Africa has often been perceived as a source of raw materials to fuel the global energy transition, with little attention on what is needed to maximise the broader socio-economic benefits of low carbon transitions in this continent. In the context of the COP27 being hosted on the African continent and in the optic of raising attention to African perspectives on decarbonisation, this thought piece highlights how African governments can tackle energy transitions in a way that supports the much-needed industrial development and economic diversification across the continent, rather than reinforcing existing commodity dependencies. I argue that the status quo will not help African economies overcome the seriously devastating economic effects of climate change nor seize the opportunities that arise from global decarbonisation, which calls for a major rethinking of policy strategies – including in terms of regional cooperation and negotiation with international partners.

Both climate change & the global decarbonisation agenda can exacerbate trade vulnerabilities in Africa

Climate change has already resulted in considerable economic damage on the African continent. In 2020 alone, African nations suffered economic losses of approximately US$38 billion because of climate change effects.[1] Such losses are expected to increase in the future due to shifting precipitation patterns, rising temperatures, and more frequent extreme meteorological events (such as floods, droughts, and hurricanes), which damage infrastructure, reduce revenues, and generate productivity losses, especially in the agriculture sector, which generates the most jobs in Africa (accounting for nearly half of total employment) and which many countries rely on to ensure their food security.[2] This vulnerability affects women disproportionately since the agriculture sector is female dominated.[3]

Africa is in fact the most commodity-dependent region in the world.[4] Africa’s dependence on primary commodities (namely agriculture, mining, and fossil fuels, see Figure 1) makes the continent particularly vulnerable not only to the effects of climate change but also to the global decarbonisation agenda. Indeed, the global push towards decarbonisation brings about both challenges and opportunities for the region’s economies. On the one hand, several fossil fuels producing economies (such as Algeria, Angola, Chad, and Nigeria) are facing uncertainty as fossil fuel demand is expected to drop in the medium to long term, likely causing the loss of considerable amounts of public revenues and jobs. Overall, fossil fuels currently represent around 40% of African exports. In the context of a low-carbon future, fossil-fuel-dependent countries will be increasingly vulnerable to the risks of stranded assets, in addition to the already serious effects of price volatility. Beyond only improving access to energy, these countries will need to undergo a process of economic diversification to build resilient and productive economies as demand for fossil fuels falls.

Figure 1.a.
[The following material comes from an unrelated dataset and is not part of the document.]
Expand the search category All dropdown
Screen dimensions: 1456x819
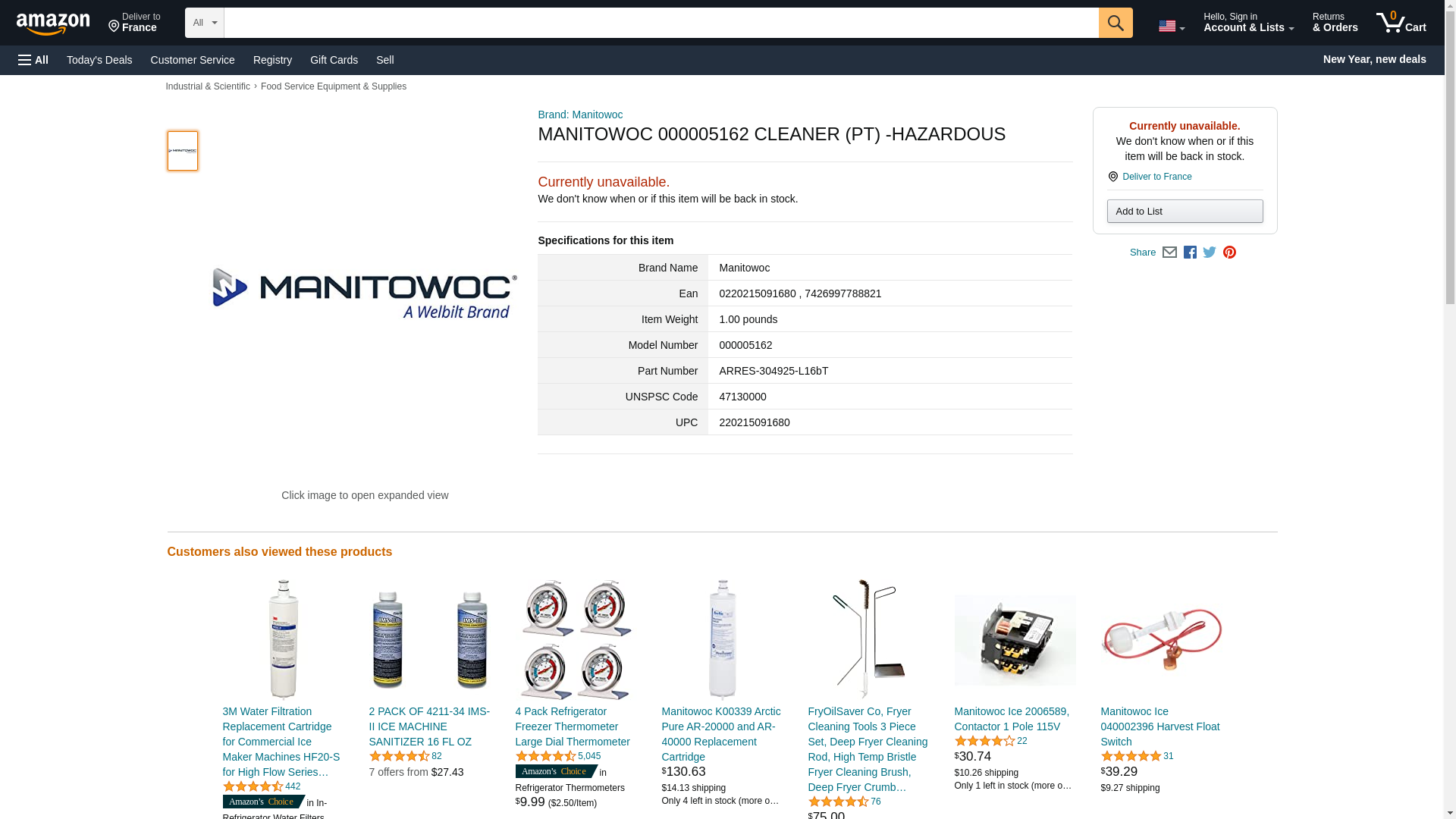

Evolution of exports across Africa, by sector, 2000-2019

Figure 1.b. Composition of exports, by African subregion, 2019

On the other hand, several African countries are poised to benefit from their large endowment of minerals (such as cobalt, lithium, copper, manganese, and platinum) that are essential inputs for low carbon technologies, such as electric batteries and wind turbines. For instance, the Democratic Republic of Congo is one of the world’s largest cobalt producers, Rwanda has become the world’s largest exporter of tantalum, while South Africa is the world’s largest producer of platinum and manganese. However, the long-term outlook for these minerals is still dominated by uncertainty and risks of technological disruption, given the serious R&D efforts globally to generate alternative technologies that rely on substitute materials (such as phosphate-based or hydrogen-based batteries to replace lithium-ion batteries or substitutes to cobalt in electronics).[5]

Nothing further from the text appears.